Quand messire Louis d'Espaigne, qui là étoit à l'assaut, entendit ce, si fut durement courroucé et se tint ainsi que pour déçu, et demanda quel part les Anglois et les Bretons étoient qui rescous les avoient. On lui répondit qu'ils étoient jà presque retraits en leur forteresse et en leur garnison. Dont se retrait messire Louis d'Espaigne vers les logis tout mautalentif, et laissa la bataille, si comme par ennui. Aussi se commencèrent à retraire toutes manières de gens. En ce retrait furent pris deux chevaliers bretons de la partie de la comtesse, qui trop s'avancèrent; ce fut le sire de Landernaux et le châtelain de Guingamp, dont messire Charles de Blois eut grand joie. Depuis que ceux de Hainebon furent retraits, et ceux de l'ost aussi, menèrent grand joie les Anglois et grand revel de leurs deux chevaliers qu'ils avoient, et en louèrent grandement messire Gautier de Mauny, et dirent bien que par son sens et sa hardie entreprise ils avoient été rescous. Ainsi se portèrent eux d'une part et d'autre. Celle même nuit furent en la tente messire Charles de Blois tant prêchés et si bien les deux chevaliers bretons prisonniers, qu'ils se tournèrent de la partie messire Charles de Blois, et lui firent féauté et hommage, et relenquirent la comtesse, qui maint bien leur avoit fait et plusieurs dons donnés: de quoi on parla moult et murmura sur leur affaire dedans la ville de Hainebon.

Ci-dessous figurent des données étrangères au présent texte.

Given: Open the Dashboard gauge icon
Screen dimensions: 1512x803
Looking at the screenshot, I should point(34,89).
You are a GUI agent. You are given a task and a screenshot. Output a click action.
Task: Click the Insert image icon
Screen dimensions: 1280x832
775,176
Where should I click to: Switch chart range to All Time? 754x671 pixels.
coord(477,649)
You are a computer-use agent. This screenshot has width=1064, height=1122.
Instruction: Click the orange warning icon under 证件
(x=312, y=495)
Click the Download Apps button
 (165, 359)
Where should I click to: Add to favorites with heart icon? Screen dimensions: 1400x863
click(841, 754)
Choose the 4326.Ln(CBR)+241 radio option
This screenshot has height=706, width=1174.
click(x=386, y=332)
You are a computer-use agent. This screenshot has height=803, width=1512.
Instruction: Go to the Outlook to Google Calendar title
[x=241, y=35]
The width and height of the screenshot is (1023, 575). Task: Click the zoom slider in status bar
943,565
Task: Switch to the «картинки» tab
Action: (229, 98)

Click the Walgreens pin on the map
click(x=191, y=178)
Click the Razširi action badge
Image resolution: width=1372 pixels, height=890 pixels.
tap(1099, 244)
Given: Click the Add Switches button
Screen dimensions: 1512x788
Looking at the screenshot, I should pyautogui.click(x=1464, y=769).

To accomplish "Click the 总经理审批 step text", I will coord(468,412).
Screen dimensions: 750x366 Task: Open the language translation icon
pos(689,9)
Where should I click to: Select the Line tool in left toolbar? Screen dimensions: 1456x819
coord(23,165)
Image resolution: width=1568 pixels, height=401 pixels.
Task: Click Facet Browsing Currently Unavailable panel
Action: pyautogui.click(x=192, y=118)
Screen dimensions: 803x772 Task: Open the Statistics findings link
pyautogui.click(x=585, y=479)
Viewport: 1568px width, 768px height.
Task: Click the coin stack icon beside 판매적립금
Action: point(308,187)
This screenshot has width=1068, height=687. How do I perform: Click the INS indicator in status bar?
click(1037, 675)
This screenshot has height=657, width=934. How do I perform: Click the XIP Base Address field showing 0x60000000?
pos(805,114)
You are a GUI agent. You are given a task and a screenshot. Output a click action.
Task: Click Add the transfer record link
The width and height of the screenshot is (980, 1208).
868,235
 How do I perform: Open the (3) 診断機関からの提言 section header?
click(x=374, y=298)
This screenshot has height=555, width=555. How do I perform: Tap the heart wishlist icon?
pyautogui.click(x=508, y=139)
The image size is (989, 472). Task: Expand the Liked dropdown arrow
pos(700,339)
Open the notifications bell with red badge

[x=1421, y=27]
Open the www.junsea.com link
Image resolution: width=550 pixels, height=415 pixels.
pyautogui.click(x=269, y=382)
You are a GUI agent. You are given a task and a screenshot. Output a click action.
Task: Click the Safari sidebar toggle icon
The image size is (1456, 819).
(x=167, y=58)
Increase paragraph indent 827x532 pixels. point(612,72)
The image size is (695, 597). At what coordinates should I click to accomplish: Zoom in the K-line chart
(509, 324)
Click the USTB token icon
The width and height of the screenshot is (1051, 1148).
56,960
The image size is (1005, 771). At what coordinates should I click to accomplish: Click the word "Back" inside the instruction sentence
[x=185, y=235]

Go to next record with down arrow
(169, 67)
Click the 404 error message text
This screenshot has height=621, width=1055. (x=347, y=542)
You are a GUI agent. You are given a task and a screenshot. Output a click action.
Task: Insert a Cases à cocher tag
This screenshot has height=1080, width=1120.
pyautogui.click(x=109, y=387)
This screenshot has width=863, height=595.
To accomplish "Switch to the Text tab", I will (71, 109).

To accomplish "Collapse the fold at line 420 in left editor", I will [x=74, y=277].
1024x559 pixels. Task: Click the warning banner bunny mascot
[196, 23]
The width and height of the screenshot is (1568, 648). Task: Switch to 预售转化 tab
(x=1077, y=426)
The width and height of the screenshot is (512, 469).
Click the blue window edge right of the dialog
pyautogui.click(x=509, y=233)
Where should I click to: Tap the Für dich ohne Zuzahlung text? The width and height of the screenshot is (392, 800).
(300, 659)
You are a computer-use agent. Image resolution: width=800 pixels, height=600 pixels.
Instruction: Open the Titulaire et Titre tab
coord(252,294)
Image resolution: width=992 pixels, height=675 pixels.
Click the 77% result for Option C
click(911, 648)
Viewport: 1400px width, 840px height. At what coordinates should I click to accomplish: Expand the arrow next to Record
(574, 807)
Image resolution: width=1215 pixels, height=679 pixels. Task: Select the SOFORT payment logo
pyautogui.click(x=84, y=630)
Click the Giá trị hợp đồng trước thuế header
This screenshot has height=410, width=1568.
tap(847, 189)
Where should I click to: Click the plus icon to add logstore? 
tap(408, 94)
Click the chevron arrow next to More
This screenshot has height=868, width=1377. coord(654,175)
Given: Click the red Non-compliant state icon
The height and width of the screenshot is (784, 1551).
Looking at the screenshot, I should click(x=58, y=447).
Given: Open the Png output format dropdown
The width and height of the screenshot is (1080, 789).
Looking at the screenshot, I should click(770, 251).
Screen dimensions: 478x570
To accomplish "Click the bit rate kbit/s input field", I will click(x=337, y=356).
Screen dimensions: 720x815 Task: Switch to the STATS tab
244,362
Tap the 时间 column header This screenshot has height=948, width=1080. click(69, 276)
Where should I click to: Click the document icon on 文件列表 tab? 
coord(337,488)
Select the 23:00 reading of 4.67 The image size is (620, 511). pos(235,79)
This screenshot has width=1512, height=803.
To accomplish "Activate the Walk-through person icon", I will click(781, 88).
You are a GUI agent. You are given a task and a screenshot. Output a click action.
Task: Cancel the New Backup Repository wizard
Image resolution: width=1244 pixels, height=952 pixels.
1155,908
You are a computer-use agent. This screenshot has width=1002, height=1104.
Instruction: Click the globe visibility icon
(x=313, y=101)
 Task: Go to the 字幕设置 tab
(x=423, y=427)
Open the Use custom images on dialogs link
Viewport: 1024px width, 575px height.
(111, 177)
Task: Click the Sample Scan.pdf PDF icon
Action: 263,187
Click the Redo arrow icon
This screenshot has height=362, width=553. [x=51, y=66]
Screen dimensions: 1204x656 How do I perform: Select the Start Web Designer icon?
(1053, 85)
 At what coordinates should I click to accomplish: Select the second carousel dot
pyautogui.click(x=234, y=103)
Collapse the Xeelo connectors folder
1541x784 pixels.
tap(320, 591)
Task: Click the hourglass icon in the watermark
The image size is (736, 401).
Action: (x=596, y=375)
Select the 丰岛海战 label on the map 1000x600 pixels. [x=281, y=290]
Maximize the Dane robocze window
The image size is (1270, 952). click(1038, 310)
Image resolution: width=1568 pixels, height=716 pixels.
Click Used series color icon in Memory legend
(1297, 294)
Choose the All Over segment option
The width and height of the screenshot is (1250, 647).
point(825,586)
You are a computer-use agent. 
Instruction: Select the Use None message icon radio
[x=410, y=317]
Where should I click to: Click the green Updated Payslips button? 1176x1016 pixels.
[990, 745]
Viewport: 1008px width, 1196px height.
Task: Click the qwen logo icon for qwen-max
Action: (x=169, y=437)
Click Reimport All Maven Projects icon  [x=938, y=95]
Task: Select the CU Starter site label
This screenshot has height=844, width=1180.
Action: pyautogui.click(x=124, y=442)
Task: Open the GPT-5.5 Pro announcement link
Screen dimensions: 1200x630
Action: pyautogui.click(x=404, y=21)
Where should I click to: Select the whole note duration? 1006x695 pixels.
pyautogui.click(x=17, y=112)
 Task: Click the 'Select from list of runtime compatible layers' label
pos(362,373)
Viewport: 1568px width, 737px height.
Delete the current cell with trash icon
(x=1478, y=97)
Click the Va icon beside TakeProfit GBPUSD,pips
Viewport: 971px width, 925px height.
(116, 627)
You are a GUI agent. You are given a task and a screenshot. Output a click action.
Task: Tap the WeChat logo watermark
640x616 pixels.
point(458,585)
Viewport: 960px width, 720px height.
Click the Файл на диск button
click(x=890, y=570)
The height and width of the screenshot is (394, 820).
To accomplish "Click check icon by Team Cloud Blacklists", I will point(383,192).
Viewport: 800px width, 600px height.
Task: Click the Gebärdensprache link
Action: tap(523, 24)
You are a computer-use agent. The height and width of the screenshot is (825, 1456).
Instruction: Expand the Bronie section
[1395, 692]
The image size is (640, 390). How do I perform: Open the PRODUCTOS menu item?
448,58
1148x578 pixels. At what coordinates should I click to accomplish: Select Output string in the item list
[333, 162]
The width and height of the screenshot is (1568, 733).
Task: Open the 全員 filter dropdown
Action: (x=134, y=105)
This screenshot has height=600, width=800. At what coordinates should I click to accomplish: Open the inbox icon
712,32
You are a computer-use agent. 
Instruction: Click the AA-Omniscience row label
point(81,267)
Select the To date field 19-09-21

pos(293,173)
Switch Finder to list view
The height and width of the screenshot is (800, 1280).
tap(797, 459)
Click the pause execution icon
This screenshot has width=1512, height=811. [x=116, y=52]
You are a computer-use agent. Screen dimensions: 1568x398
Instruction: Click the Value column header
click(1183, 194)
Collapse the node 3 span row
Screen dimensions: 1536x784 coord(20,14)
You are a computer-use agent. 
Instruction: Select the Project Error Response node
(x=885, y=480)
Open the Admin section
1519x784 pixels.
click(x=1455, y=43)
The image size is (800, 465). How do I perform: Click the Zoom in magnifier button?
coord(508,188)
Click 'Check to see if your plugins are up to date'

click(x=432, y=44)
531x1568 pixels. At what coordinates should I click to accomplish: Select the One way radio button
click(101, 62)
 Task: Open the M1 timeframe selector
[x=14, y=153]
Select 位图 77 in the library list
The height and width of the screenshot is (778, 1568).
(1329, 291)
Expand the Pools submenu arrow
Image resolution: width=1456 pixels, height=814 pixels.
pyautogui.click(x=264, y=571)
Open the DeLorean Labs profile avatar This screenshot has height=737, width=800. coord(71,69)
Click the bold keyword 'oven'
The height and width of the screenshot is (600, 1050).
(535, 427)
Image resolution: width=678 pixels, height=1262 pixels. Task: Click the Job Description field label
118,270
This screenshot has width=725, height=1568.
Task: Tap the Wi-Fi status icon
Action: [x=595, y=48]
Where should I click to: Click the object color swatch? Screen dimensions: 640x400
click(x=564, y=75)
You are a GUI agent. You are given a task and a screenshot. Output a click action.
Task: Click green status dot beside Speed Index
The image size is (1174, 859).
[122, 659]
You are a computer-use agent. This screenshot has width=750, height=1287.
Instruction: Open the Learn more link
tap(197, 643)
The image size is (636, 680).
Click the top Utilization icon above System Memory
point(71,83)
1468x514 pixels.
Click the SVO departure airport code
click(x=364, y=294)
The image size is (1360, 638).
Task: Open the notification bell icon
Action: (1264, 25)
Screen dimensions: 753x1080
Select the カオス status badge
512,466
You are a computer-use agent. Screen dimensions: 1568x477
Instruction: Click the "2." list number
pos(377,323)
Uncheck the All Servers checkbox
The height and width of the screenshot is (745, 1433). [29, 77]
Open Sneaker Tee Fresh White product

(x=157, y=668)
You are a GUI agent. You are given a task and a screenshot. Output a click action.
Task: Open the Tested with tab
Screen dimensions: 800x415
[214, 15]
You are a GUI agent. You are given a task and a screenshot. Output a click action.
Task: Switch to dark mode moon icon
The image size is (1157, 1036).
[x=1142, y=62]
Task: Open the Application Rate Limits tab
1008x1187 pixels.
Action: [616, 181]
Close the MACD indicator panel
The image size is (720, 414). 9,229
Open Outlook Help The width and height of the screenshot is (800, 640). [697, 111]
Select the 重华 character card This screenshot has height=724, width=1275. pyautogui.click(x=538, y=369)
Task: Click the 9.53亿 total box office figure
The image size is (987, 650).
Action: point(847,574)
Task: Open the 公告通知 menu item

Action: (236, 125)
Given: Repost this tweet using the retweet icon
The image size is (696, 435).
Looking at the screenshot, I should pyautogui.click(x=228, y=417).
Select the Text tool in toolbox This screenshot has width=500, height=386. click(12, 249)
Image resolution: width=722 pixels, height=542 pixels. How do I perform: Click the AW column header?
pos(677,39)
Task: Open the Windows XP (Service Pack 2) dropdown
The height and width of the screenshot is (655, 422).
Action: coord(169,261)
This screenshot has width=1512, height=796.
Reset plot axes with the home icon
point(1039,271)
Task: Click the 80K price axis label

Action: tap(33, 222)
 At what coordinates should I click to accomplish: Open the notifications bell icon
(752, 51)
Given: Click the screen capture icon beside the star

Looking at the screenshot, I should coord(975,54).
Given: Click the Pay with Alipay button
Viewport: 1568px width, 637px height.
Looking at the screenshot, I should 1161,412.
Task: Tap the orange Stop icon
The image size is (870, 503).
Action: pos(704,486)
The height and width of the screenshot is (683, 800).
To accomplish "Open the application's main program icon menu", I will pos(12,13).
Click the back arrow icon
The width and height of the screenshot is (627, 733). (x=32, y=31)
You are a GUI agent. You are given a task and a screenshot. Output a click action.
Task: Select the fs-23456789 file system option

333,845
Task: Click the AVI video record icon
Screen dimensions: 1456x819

Trois jours après cette avenue, tous ces seigneurs de France qui là étoient devant Hainebon s'assemblèrent devant la tente messire Charles de Blois, pour avoir conseil qu'ils feroient; car ils véoient bien que la ville et le châtel de Hainebon étoient si forts qu'ils n'étoient mie à gagner, tant avoit dedans bonnes gens d'armes qui moult petit les doutoient, ainsi qu'il étoit apparu; et leur venoient tous les jours pourvéances et vitailles par la mer. D'autre part, le pays d'entour étoit si gâté qu'ils ne savoient mais où aller fourrer; et si leur étoit l'hiver prochain, pourquoi ils ne pouvoient là longuement demeurer: si que, tous ces points considérés, ils s'accordèrent qu'ils se partiroient de là, et conseillèrent en bonne foi à messire Charles de Blois qu'il mît par toutes les cités, les bonnes villes et les forteresses qu'il avoit conquises, bonnes garnisons et fortes, et si vaillans capitaines qu'il se pût fier en leur garde; par quoi ses ennemis ne les pussent reconquérir; et aussi, si aucun vaillant homme se vouloit entremettre de prendre et donner trève jusques à la Pentecôte, qu'il s'y accordât légèrement.